USACO Hamming Codes DFS 构造

我还是用了很朴素的暴力匹配A了这题，不得不感叹USACO时间放的好宽...

/*

ID: wushuai2

PROG: hamming

LANG: C++

*/

//#pragma comment(linker, "/STACK:16777216") //for c++ Compiler

#include <stdio.h>

#include <iostream>

#include <fstream>

#include <cstring>

#include <cmath>

#include <stack>

#include <string>

#include <map>

#include <set>

#include <list>

#include <queue>

#include <vector>

#include <algorithm>

#define Max(a,b) (((a) > (b)) ? (a) : (b))

#define Min(a,b) (((a) < (b)) ? (a) : (b))
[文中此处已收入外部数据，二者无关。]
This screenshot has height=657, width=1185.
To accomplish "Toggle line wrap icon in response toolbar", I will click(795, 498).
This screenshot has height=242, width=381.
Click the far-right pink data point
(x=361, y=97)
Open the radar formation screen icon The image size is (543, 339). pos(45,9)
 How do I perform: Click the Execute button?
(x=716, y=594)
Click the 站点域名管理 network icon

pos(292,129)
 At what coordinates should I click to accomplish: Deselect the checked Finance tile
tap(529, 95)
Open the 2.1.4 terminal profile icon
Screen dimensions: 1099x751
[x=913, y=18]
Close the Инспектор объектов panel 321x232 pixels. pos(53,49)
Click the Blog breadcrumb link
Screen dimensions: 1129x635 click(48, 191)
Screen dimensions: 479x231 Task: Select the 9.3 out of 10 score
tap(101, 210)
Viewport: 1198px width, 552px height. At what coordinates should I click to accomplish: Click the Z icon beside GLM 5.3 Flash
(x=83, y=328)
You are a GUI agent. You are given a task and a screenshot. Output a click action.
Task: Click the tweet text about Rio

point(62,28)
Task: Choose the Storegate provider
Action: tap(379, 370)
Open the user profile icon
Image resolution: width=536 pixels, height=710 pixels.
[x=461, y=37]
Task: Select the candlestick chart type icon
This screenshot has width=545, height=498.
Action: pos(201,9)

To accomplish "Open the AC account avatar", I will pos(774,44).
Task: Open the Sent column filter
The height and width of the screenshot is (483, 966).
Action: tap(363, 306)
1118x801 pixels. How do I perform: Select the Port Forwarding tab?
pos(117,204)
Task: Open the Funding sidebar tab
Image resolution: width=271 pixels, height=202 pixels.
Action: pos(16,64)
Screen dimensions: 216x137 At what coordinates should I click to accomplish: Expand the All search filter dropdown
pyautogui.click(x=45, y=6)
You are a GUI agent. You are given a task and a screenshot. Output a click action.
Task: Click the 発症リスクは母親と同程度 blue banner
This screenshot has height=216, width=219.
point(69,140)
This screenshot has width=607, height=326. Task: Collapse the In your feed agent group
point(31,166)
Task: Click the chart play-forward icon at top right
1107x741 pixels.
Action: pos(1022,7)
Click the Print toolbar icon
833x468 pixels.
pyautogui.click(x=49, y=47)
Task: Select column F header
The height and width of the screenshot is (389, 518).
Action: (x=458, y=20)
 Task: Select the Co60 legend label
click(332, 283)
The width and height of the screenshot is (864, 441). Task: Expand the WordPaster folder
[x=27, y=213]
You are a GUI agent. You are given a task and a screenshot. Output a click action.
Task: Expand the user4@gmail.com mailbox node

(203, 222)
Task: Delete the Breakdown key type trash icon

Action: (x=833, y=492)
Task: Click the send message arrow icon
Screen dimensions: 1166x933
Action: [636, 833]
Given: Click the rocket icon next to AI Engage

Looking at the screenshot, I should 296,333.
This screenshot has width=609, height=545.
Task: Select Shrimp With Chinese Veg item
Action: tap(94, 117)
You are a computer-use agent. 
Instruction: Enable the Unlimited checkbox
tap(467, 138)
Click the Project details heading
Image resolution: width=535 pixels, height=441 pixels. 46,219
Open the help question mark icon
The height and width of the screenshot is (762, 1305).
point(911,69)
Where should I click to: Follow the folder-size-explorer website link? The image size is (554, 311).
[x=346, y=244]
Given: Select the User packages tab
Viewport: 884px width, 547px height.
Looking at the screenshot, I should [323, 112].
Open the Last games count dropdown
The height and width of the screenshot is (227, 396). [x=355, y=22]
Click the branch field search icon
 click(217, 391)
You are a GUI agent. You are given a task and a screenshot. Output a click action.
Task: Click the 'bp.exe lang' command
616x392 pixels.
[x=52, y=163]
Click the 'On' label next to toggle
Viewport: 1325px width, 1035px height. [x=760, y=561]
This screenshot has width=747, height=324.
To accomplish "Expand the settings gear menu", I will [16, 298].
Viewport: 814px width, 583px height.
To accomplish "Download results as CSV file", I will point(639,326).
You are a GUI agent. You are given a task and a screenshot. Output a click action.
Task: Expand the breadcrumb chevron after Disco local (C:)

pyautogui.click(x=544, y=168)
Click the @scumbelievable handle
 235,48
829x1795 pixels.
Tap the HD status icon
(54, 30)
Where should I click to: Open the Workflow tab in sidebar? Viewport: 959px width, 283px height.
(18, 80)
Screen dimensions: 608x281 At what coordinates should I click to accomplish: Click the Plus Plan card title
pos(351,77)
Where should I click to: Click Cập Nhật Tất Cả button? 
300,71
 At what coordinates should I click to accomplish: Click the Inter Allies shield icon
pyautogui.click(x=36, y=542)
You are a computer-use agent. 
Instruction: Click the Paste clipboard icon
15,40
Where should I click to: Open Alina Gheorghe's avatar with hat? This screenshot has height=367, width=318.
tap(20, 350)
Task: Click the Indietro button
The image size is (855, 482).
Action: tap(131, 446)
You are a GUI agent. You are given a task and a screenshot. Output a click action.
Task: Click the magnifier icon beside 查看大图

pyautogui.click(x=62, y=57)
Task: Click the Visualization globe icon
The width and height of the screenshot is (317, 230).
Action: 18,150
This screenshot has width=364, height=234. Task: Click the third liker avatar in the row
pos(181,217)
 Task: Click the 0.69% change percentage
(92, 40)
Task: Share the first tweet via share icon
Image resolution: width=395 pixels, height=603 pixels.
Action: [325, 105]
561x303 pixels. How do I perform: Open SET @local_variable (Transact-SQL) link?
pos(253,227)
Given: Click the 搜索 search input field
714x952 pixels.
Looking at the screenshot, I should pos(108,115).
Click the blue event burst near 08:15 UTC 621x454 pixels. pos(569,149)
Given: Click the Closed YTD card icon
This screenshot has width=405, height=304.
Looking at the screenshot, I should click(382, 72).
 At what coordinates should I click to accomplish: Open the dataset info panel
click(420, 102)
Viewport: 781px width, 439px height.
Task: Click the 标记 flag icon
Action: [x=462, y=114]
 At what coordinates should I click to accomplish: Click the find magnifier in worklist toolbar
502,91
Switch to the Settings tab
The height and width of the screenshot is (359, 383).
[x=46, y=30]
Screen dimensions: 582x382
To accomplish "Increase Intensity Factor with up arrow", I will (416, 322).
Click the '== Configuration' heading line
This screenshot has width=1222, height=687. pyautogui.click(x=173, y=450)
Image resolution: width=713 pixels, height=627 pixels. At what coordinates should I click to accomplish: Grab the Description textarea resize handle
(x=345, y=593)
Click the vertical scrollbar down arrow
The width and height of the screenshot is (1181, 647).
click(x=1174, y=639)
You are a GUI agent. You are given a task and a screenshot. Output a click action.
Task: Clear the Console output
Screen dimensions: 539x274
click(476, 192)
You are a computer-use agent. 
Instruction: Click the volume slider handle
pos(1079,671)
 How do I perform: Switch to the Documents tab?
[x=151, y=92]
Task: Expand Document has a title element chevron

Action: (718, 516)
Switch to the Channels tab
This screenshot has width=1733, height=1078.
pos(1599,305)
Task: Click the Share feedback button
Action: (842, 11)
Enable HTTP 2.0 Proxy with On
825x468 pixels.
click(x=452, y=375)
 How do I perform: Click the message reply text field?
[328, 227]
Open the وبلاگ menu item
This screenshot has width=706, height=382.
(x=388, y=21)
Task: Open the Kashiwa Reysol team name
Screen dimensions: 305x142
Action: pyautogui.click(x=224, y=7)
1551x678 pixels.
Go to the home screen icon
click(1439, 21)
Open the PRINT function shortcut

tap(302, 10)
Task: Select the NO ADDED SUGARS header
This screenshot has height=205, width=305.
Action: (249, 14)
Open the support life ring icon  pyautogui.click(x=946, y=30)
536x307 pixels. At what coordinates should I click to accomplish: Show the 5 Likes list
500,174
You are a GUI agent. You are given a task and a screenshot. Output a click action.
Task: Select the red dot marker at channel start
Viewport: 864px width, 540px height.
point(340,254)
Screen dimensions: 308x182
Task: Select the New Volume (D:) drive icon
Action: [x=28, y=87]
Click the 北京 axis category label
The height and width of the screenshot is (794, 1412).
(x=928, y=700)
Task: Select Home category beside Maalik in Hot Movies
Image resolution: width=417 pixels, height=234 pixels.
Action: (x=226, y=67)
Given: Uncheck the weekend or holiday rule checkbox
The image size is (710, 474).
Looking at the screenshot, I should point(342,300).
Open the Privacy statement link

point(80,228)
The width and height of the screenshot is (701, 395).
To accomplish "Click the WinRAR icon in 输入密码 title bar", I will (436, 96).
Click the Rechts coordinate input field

#define Abs(x) (((x) > 0) ? (x) : (-(x)))

#define MOD 1000000007

#define pi acos(-1.0)



using namespace std;



typedef long long           ll      ;

typedef unsigned long long  ull     ;

typedef unsigned int        uint    ;

typedef unsigned char       uchar   ;



template<class T> inline void checkmin(T &a,T b){if(a>b) a=b;}

template<class T> inline void checkmax(T &a,T b){if(a<b) a=b;}



const double eps = 1e-7      ;

const int M = 660000         ;

const ll P = 10000000097ll   ;

const int INF = 0x3f3f3f3f   ;

const int MAX_N = 20         ;

const int MAXSIZE = 101000000;



int n, b, d;

int ans[80];



bool func(int b){

    int i, j, cnt;

    int t1[50], t2[50];

    memset(t2, 0, sizeof(t2));

    while(b){

        t2[++t2[0]] = b % 2;

        b = (b - b % 2) / 2;

    }

    for(int k = 1; k <= ans[0]; ++k){

        cnt = 0;

        int a = ans[k];

        memset(t1, 0, sizeof(t1));

        while(a){

            t1[++t1[0]] = a % 2;

            a = (a - a % 2) / 2;

        }

        for(i = 1; i <= Max(t1[0], t2[0]); ++i){

            if(t1[i] != t2[i])  ++cnt;

        }

        if(cnt < d)    return false;

    }

    return true;

}



int main() {

    ofstream fout ("hamming.out");

    ifstream fin ("hamming.in");

    int i, j, k, t, n, s, c, w, q;

    fin >> n >> b >> d;

    ++ans[0];

    ans[1] = 0;

    int num = 1;

    while(ans[0] <= n){

        if(func(num)){

            ++ans[0];

            ans[ans[0]] = num;

        }

        ++num;

    }

    for(i = 1; i < ans[0]; ++i){

        fout << ans[i];

        if(i == ans[0] - 1){

            break;

        }

        if(i % 10 == 0) fout << endl;

        else    fout << ' ';

    }

    fout << endl;



    fin.close();

    fout.close();

    return 0;

}

View Code

不过看了官方题解觉得很不错，来分享一下

for (a = 0; a < maxval; a++)

        for (b = 0; b < maxval; b++) {

            dist[a][b] = 0;

            for (c = 0; c < B; c++) 

                if (((1 << c) & a) != ((1 << c) & b))

                    dist[a][b]++;

        }

通过以上这段代码可以找到所有1 << B 中所有数的关系，就是二进制下不同的位数

然后通过一个DFS 来找可行对

void findgroups(int cur, int start) {

    int a, b, canuse;

    char ch;

    if (cur == N) {

        for (a = 0; a < cur; a++) {

            if (a % 10)

                fprintf(out, " ");

            fprintf(out, "%d", nums[a]);

            if (a % 10 == 9 || a == cur-1)

                fprintf(out, "\n");

        }

        exit(0);

    }

    for (a = start; a < maxval; a++) {

        canuse = 1;

        for (b = 0; b < cur; b++)

            if (dist[nums[b]][a] < D) {

                canuse = 0;

                break;

            }

        if (canuse) {

            nums[cur] = a;

            findgroups(cur+1, a+1);

        }

    }

}

不难得出，核心代码很短也很好写

找到全部N个数之后输出一下就可以了